Much of Whigham’s research on Chesapeake Bay has focused on finding and measuring indicators of the bay’s "health"—water quality, wildlife diversity, and the quality of the fisheries that, until the 1980s, were an economic driver for the region.
"If you’re going to manage the water resource, you have to go to the source of the problem," Whigham explained. "You have to do things on land to protect your aquatic resource."
For example, concentrations of nitrates in the water are one indicator of poor water quality, caused, in part, by run-off from farm fields where nitrogen fertilizer is used.
"But the Chesapeake is the nation’s largest estuary, and trying to show direct linkages in such a vast system has been difficult," Whigham explained.
Part of his task in working with the Atlantic Coast Consortium and other groups has been to develop more precise and detailed ways of collecting data that can establish those links between sources and effects.
Among the tools he uses are ecological modeling methods developed by Smithsonian senior scientist Don Weller ’74—another Wabash graduate—which use spatial analysis and statistics to better understand how nitrates and other excess nutrients enter the landscape and move through it to affect aquatic resources like the Chesapeake Bay.
One such method, called "estuarine segmenting," divides the more than 11,000 miles of coastline into smaller sections based on the streams and other sources feeding that section, utilizing detailed mapping to determine how land is being used and water quality data from hundreds of gathering points.
The results have yielded some surprises.
It turns out that run-off from land development for housing, roads, stores, factories, and other commercial applications is, Whigham said, "actually more destructive to water quality than agriculture."
This has major implications, he noted, when you take into consideration the increasing migration of people toward the coasts.
While the work of Whigham and others illuminates the threat of development to coastal water quality, it also suggests a solution.
"We can now see just how much development, actually figure a percentage of the land you can have in development in a specific area, before you adversely affect the water quality," Whigham explained. Such information could help federal, state, and local officials establish guidelines for development to preserve those areas not yet impacted, and restore those areas already damaged.
Whigham described several projects in the Chesapeake Bay area which are having success in this way, and he is using a similar model in a study in Alaska to prevent a pristine salmon stream from suffering the degradation he’s seen so often in the lower 48 states.

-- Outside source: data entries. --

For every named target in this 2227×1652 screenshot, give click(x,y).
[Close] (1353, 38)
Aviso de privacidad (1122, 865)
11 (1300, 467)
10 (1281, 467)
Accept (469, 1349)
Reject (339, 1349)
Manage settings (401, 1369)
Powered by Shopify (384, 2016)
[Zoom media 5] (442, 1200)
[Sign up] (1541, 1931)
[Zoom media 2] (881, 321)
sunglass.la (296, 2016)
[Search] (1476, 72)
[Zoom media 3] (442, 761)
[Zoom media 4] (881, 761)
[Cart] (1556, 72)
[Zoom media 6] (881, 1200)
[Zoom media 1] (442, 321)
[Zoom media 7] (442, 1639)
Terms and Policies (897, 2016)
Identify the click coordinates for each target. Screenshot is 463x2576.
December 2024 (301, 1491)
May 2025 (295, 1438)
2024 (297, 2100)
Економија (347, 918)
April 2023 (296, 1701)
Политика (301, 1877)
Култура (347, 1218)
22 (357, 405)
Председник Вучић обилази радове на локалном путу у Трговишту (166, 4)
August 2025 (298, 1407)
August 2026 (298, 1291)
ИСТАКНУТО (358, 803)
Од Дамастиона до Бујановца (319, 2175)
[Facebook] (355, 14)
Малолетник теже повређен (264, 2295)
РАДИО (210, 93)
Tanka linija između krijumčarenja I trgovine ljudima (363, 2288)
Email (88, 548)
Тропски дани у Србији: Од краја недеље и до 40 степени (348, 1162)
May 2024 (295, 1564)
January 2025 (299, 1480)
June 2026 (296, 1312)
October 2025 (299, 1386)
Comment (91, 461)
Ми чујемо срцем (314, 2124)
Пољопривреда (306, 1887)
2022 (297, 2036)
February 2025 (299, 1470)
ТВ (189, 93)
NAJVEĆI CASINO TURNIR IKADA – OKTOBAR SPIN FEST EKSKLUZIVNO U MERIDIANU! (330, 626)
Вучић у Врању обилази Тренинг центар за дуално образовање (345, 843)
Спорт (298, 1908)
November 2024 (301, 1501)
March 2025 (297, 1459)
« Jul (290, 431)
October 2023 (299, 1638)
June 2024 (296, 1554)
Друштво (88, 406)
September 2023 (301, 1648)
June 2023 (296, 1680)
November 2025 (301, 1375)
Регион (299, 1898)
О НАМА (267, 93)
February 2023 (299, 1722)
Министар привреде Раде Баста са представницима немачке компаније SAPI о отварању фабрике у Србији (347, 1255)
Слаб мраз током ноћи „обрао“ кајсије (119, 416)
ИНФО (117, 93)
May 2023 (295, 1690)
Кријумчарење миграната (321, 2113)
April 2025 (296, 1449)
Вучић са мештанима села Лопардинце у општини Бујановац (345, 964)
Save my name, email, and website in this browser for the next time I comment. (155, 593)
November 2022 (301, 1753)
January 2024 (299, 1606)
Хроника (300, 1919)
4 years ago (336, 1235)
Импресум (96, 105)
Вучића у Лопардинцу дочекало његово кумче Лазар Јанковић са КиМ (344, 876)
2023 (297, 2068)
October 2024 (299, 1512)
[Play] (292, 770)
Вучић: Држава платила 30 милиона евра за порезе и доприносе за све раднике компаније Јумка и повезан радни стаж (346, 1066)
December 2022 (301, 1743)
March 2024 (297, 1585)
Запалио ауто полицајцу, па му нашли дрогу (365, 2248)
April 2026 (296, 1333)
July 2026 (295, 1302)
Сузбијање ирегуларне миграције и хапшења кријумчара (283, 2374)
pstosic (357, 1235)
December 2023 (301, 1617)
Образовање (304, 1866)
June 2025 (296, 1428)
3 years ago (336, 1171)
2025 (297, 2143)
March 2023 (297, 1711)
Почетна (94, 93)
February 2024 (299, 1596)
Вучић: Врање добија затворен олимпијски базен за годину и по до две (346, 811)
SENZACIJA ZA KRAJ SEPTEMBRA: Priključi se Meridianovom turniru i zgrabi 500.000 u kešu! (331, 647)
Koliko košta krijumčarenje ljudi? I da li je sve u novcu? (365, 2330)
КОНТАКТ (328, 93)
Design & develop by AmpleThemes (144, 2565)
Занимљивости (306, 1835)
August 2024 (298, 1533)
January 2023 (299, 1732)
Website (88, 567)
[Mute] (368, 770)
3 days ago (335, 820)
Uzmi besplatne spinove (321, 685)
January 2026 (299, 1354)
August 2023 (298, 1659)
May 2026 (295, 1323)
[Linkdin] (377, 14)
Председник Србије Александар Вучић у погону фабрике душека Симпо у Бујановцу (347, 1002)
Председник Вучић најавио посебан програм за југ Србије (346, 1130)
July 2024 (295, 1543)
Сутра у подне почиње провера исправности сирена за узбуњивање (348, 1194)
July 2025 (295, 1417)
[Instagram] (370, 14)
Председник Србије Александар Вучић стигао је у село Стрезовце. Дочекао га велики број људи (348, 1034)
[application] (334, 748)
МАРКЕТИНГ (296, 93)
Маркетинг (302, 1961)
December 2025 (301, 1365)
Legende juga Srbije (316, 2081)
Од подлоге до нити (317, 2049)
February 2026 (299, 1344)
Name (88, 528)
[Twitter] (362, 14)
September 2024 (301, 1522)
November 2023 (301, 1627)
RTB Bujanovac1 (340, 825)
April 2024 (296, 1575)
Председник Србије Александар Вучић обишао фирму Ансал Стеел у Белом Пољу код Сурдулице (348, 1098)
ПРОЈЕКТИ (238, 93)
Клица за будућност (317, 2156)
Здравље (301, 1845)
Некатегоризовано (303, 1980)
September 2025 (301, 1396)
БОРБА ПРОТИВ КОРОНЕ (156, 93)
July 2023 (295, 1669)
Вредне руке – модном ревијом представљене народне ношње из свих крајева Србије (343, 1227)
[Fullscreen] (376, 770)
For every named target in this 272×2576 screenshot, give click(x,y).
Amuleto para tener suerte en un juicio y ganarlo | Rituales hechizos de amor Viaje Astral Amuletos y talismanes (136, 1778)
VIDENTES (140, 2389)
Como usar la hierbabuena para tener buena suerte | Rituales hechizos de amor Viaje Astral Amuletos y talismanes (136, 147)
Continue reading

But the solutions aren’t necessarily large-scale projects. The scientist showed how individuals and groups are adding rain gardens, ponds, and even high tech versions of the old rain barrel (Whigham uses them at his own home) to minimize runoff and improve water quality downstream.
Whigham concluded on a hopeful note:
"We can use this information to make the best choices to bring our waterways back from the threshold of destruction."
Whigham will present a talk on his research into "interactions between terrestrial orchids and mycorrhizal fungi - complexities at varying scales" Thursday at noon in Hays Hall 104.
Photo, lower left: Whigham talks with Wabash biology professor Eric Wetzel.